Topic Modeling with Non-Negative Matrix Factorization
Unstructured text data provides a wealth of information, but require time and resources to parse through the corpus. As the corpus increases in volume, the energy and resource investment greatly increases as well. Luckily with Topic Modeling, we are able to utilize Statistics and Linear Algebra to quickly and efficiently extract insights. This creates a framework and structure to analyze data in the future, and defined dimensions which allow for clearer communication.
There are a multitude of ways to implement Topic Modeling. Depending on your dataset and the problem statement, different methods would fare better.
A probabilistic approach to this is Latent Dirichlet Allocation (LDA). Another well known way to reduce dimensions is Principal Component Analysis (PCA). Note: when applied to text data, this method is usually referenced as Latent Sentiment Analysis (LSA). I found that Non-Negative Matrix Factorization provided better results than LDA, and LSA.
What is Non-Negative Matrix Factorization (NMF)?
NMF decomposes the original matrix into different components, similar to how LSA is applied. Via matrix factorization, we get 2 matrices: a weight matrix W, and a component matrix H. You can think of each resulting component as a topic.
How does it compare to LSA?
Both are a forms of decomposition, but are implemented with different constraints on the factorization. LSA strives to identify components which are able to capture the greatest variance in the data points. NMF restricts the loading scores of matrices to be strictly non-negative. Philosophically, NMF mirrors the process of text generation more closely aligned with our mental model, as each component adds (non-negative) contributions to the final product.
How do I evaluate the quality of my topics?
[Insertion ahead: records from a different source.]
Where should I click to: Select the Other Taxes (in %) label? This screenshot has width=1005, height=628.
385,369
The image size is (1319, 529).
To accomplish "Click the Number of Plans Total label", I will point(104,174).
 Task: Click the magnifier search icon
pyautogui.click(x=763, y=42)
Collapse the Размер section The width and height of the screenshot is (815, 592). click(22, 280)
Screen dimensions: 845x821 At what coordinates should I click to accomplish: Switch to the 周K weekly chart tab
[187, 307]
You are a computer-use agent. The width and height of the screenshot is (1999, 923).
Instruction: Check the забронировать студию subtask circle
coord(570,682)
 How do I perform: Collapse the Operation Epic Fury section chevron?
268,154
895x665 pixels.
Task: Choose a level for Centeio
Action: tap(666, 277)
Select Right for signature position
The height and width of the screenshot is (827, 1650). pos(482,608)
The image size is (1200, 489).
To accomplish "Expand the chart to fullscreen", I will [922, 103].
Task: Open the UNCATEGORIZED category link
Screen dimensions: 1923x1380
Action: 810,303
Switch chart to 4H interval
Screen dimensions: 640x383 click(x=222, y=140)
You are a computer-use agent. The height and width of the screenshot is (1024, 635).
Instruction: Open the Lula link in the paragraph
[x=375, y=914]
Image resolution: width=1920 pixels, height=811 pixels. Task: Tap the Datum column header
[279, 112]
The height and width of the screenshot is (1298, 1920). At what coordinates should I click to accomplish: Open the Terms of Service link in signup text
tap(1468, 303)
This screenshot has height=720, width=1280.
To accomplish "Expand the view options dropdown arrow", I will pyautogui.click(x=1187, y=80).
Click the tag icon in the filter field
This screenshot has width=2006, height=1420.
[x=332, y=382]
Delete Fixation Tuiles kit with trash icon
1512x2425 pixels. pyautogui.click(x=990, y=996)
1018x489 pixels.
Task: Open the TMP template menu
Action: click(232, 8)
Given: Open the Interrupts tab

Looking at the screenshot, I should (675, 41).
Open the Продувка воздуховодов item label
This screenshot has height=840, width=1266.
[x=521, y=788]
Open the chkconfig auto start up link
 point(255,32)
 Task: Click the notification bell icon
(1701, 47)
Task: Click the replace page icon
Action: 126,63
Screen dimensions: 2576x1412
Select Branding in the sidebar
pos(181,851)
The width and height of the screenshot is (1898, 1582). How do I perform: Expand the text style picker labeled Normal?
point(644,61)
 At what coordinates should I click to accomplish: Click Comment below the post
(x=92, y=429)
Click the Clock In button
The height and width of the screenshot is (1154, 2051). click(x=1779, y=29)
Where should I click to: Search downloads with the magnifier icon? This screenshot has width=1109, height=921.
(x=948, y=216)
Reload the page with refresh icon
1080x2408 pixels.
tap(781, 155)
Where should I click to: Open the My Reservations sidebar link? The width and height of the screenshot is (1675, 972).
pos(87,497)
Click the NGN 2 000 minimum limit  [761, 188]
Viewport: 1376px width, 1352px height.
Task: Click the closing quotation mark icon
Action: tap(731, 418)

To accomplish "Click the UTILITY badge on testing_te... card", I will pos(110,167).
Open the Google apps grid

Because we are using NMF, we are able to evaluate how well this is able to represent the original matrix. Using the Frobenius norm (aka the Euclidean distance) we can quantify the reconstruction error at different numbers of components/topics. By looking at the gradient of the reconstruction error, we can identify when the gradient seems to be making marginal impact. This is effectively the elbow plot.
What value does Topic Modeling provide?
Topic modeling is able to create structure from an unstructured dataset. In addition to uncovering topics in the data for product development and user/product research, we can utilize these dimensions to compare data and surface recommendations for similar text.
This is a good start to this problem, and by continue to iterate and incorperate feedback into the system, Topic Modeling can provide more product value.